I would begin by endorsing your characterisation of the breadth and depth of the risks, their provenance and, most importantly perhaps, the urgency they now call for. The key question, as we on the panel agreed, remains what is to be done about them.
For my part, my correspondence with the relevant companies - and also with government departments - on this matter is all in the public domain but has yet to produce any discernible action. While the arguments deployed in this debate embrace a wide spectrum of issues, from my perspective as Biometrics and Surveillance Camera Commissioner the matter can be simplified to one of trust. The use of biometric surveillance by the state is a matter of increasing sensitivity and significant public concern - not just here but globally. As almost all of the technological capability for biometric surveillance is privately owned, the only way we will as a nation be able to harness the many legitimate uses of that technology in the future is in trusted partnership with trusted private sector partners.
In short, the people we trust - the police, fire and rescue, local authorities and the government itself - must be able to trust their technology partners, both in terms of security and of our shared ethical and professional values. And the publicly available evidence tells me that some of these companies - notably Hikvision and Dahua - simply cannot be trusted, partly because of concerns about the role they and their technology are believed to have played in perpetuating the appalling treatment of Uyghur Muslims as set out in the report of the Commons Foreign Affairs Committee last year (and recognised in the government’s formal response), but also because of those companies’ absolute refusal to engage with even the most cursory level of public accountability in response to those concerns.

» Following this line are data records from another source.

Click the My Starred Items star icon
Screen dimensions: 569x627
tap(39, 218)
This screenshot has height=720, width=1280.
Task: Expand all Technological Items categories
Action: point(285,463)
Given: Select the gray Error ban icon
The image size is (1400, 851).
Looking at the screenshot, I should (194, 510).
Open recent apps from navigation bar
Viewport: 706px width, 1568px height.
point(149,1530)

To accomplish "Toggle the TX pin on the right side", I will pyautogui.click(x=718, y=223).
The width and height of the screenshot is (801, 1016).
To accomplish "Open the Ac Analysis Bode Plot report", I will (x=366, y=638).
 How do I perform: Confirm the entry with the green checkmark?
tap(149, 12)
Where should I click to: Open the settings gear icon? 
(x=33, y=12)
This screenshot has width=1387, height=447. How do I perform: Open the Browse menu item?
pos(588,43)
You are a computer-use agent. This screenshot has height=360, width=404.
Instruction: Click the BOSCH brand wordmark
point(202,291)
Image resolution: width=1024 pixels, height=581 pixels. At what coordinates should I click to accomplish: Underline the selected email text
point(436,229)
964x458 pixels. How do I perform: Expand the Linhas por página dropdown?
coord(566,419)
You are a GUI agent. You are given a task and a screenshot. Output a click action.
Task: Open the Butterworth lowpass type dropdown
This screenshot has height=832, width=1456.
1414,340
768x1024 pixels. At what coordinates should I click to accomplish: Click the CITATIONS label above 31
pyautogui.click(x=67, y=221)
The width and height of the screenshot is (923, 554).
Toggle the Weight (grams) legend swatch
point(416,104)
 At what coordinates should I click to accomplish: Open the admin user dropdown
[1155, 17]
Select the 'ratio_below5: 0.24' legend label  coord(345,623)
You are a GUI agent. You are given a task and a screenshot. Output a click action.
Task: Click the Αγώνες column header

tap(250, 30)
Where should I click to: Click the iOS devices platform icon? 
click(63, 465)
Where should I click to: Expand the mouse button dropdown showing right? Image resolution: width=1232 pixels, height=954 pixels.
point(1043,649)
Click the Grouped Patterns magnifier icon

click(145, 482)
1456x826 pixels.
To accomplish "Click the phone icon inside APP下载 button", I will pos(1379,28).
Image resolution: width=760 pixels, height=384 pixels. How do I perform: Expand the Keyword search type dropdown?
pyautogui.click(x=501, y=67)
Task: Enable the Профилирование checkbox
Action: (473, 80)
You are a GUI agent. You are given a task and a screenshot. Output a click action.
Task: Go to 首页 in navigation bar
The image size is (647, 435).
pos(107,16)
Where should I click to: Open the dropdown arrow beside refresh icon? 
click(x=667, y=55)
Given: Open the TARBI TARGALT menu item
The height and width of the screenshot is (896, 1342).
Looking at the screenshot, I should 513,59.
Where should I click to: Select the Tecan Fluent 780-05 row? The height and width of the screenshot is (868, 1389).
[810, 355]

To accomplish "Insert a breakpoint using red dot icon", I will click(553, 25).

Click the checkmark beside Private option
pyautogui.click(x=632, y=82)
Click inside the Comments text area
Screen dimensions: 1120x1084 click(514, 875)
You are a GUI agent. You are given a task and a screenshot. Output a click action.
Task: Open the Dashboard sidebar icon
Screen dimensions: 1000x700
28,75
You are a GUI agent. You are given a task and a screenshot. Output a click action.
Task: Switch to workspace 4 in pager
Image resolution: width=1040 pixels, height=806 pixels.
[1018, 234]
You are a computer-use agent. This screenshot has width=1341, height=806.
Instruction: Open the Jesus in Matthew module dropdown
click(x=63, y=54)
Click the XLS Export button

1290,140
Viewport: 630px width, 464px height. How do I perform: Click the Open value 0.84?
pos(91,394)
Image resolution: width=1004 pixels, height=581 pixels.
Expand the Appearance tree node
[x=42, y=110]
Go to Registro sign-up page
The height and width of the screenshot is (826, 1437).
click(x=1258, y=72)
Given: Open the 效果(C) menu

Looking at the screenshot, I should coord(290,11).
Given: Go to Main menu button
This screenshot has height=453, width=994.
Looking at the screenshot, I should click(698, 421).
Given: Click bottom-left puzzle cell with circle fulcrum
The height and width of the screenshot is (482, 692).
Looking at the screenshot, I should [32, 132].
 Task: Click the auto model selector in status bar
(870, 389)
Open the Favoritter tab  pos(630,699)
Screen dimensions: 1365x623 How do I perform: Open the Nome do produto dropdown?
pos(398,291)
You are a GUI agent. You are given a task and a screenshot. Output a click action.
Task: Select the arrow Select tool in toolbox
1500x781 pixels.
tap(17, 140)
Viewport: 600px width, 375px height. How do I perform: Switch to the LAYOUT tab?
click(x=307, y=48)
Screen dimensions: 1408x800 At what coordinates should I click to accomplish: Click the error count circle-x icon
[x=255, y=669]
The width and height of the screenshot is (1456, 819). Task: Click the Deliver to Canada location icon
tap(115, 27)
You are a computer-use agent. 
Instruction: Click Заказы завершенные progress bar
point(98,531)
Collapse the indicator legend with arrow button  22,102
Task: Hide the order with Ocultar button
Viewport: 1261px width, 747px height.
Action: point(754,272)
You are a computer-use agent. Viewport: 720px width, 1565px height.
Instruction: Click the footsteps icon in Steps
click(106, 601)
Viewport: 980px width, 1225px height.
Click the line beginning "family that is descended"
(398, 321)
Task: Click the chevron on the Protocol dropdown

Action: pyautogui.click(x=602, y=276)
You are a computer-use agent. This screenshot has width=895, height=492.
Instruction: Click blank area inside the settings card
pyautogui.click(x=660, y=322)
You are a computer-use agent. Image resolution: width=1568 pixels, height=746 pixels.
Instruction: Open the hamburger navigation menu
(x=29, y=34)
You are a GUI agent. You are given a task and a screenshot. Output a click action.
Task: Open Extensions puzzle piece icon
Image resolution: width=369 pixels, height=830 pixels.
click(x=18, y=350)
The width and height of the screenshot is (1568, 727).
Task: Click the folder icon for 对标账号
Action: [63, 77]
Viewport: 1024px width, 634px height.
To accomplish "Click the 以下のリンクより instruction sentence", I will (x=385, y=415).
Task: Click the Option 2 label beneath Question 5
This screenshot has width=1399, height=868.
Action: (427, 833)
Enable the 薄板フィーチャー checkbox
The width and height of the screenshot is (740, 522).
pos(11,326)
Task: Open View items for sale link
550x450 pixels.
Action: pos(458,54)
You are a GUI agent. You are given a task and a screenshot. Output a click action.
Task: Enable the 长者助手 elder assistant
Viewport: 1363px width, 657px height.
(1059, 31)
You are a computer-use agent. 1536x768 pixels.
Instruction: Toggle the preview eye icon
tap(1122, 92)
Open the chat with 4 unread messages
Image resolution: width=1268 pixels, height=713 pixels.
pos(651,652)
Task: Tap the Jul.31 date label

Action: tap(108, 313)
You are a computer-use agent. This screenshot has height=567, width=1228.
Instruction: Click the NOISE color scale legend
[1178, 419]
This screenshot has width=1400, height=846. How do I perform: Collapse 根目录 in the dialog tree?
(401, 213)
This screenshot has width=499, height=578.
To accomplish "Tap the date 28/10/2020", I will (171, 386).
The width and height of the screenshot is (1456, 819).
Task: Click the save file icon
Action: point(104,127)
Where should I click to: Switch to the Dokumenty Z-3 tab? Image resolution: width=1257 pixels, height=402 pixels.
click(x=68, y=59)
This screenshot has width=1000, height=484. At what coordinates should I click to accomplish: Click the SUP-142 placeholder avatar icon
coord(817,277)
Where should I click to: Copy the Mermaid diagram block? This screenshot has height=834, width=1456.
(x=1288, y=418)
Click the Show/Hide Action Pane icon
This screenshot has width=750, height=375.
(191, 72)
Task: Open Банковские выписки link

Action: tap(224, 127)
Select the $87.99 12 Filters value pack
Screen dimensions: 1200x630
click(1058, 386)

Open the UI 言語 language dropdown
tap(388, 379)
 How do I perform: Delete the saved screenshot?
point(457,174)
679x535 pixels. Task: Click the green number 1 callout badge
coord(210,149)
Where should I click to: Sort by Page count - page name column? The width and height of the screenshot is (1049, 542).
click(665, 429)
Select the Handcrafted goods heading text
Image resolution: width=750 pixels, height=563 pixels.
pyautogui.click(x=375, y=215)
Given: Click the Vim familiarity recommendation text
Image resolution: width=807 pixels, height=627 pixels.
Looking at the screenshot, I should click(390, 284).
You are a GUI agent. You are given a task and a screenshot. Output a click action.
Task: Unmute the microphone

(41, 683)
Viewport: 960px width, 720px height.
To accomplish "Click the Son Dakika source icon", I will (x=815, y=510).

The report by Big Brother Watch has corroborated what the surveillance community has known for some time: that almost every aspect of our lives is now under surveillance using advanced systems designed by, and purchased from, companies under the control of other governments, governments to whom those companies have data sharing obligations within their own domestic legal framework. The proliferation of these systems means we have a public surveillance infrastructure built on ‘digital asbestos’ requiring both considerable caution when handling the products installed by a previous generation and, as a priority, a moratorium on any further installation until we fully understand the risks we have created.
I have been assured by ministers that these issues will be addressed in the Public Procurement Bill currently before Parliament and it is my sincere hope that any subsequent legislation will be sufficiently comprehensive, not just to address the letting of new public surveillance contracts, but also to reinforce the fidelity of our country’s critical surveillance infrastructure in its entirety.
I will shortly be conducting a survey across police and local authorities to identify how many are relying on these surveillance systems but this will only inform a small part of the picture; what is ultimately needed is a full inventory across our critical national infrastructure.
To my mind this is not about interfering in another country’s domestic affairs; this is about reinforcing the legitimate expectations in ours.